#### EXERCISE PROMPT
Go through the entries, filter for the word "اهنگ", and copy every line that has it.

Records from a dataset:
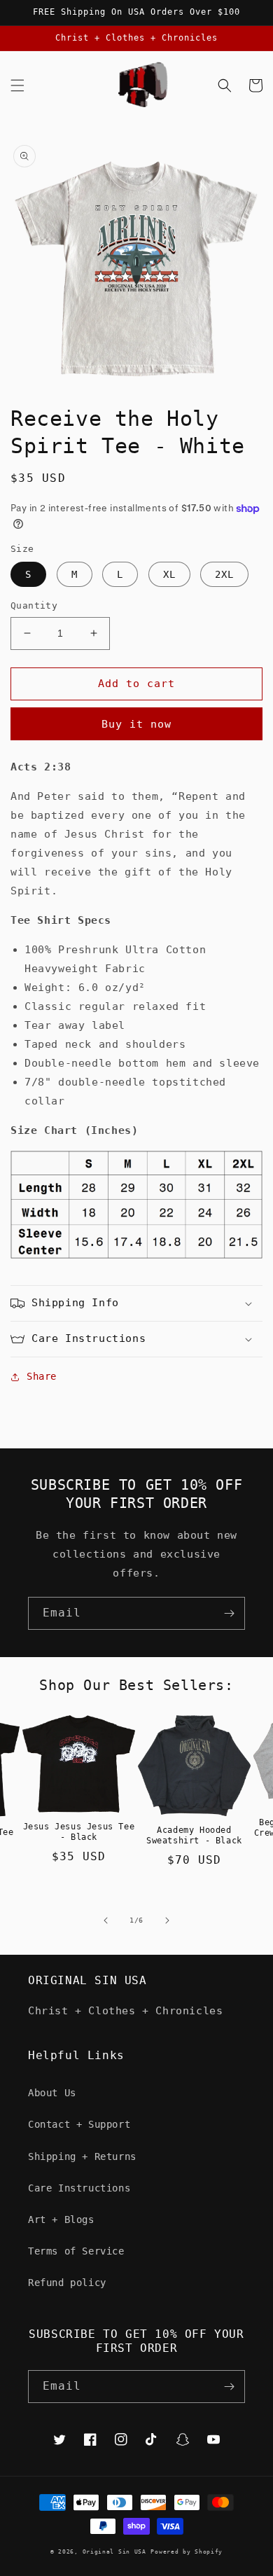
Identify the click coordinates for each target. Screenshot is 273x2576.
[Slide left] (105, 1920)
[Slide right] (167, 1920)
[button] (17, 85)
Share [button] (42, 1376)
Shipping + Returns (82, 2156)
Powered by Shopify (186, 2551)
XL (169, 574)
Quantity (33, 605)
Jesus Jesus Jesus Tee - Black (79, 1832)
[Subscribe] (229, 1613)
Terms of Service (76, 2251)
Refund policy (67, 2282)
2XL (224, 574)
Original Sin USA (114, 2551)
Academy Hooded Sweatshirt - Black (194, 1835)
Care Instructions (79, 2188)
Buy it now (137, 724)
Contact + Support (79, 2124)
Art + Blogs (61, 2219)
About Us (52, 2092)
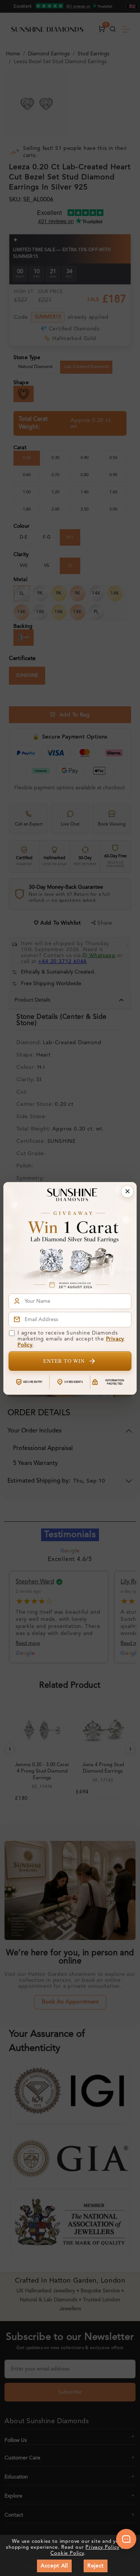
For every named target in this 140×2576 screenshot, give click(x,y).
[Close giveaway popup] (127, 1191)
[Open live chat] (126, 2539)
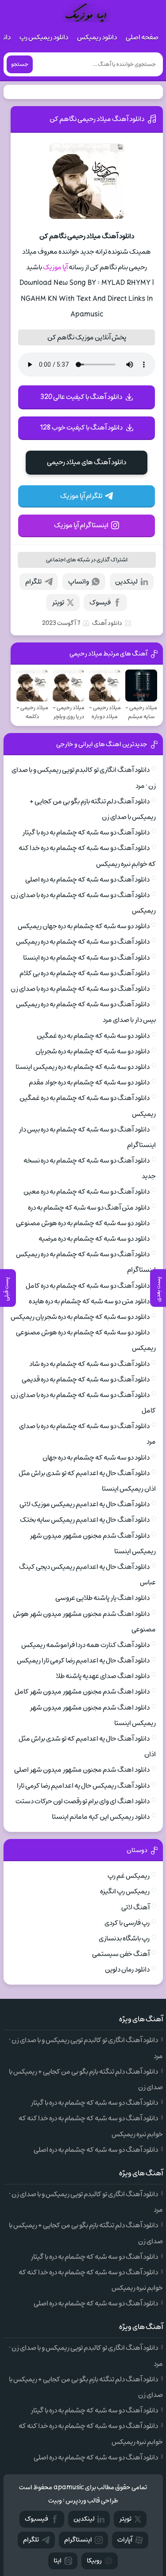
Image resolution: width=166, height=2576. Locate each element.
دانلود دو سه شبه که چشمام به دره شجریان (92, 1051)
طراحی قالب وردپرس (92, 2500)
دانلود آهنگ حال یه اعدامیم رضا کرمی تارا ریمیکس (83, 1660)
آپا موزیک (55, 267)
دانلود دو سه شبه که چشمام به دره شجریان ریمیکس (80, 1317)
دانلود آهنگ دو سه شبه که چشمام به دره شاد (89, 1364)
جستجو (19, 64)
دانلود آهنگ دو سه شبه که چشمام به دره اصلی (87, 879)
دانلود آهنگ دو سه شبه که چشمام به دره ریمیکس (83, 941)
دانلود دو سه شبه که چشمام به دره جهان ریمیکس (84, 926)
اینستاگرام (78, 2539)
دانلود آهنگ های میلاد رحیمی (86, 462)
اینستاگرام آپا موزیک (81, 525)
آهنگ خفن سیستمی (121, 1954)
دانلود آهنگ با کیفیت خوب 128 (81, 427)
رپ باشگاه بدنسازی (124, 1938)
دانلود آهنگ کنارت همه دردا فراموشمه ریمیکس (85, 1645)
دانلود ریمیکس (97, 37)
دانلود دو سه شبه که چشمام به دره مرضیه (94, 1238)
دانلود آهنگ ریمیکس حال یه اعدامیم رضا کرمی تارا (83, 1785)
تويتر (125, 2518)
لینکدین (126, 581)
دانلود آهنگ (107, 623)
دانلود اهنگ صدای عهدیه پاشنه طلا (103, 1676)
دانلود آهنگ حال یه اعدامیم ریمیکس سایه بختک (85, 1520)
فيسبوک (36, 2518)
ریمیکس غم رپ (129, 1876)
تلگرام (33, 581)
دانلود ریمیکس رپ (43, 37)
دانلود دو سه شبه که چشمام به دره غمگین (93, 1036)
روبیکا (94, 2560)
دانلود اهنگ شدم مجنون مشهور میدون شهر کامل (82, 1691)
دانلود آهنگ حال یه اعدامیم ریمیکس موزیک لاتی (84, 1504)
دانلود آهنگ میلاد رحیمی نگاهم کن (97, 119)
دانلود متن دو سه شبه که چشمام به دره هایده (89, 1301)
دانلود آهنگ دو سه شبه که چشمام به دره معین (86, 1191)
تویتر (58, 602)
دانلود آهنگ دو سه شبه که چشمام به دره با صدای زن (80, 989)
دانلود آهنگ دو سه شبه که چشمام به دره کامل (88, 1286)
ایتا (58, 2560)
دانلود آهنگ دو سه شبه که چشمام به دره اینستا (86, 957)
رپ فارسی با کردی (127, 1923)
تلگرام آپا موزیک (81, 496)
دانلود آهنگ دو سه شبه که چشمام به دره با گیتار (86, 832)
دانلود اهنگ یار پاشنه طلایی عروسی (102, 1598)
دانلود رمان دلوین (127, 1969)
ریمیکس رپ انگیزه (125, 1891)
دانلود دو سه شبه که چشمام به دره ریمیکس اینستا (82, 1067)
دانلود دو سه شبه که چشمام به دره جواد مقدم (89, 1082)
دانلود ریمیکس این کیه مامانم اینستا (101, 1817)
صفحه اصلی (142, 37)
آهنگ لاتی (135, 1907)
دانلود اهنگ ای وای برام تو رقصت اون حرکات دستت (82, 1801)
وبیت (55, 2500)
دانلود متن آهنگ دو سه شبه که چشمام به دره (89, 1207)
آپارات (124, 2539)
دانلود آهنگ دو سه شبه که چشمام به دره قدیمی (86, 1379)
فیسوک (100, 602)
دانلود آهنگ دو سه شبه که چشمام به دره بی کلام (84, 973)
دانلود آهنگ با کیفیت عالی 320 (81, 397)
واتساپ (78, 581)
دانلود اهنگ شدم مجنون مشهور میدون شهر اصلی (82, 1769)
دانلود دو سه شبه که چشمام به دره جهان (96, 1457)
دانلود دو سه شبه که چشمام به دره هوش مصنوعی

#### RESULT
دانلود اهنگ صدای عهدیه پاشنه طلا (103, 1676)
دانلود اهنگ شدم مجنون مشهور میدون شهر کامل (82, 1691)
دانلود اهنگ یار پاشنه طلایی عروسی (102, 1598)
دانلود اهنگ ای وای برام تو رقصت اون حرکات دستت (82, 1801)
دانلود اهنگ شدم مجنون مشهور میدون شهر اصلی (82, 1769)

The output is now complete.